Is this safe? There will no doubt be people reading this that see the last line and immediately have flashbacks to the SUPPORT trial which created a great deal of stress in the scientific community when the patients in the 85-89% arm of the trial experienced higher than expected mortality. It remains unclear what the cause of this increased mortality was and in truth in our own unit we accept 88 – 92% as an acceptable range. I have no doubt there are units that in an attempt to lessen the rate of ROP may allow saturations to drop as low as 85% so I continue to think this strategy of using automation is a viable one.

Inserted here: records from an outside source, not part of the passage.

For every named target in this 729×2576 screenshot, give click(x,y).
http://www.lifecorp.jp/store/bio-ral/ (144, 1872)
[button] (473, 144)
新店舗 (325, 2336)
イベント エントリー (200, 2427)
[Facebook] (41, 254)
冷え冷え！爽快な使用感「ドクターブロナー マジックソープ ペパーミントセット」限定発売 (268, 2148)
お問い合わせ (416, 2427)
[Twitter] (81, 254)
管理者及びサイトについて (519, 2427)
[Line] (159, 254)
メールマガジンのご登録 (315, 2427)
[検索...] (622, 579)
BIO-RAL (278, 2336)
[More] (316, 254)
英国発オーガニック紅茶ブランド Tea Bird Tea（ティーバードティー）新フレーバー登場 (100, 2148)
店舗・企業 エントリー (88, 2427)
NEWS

For now the issue is one of a ventilator that is capable of doing this. If not for the ventilated patient at least for patients on CPAP. In our centre we don’t use the Avea model so that system is out. With the system we use for ventilation there is also no option. We are anxiously awaiting the availability of an automated system for our CPAP device. I hope to be able to share our own experience positively when that comes to the market. From my standpoint there is enough to do at the bedside. Having a reliable system to control the FiO2 and minimize oxidative stress is something that may make a real difference for the babies we care for and is something I am eager to see.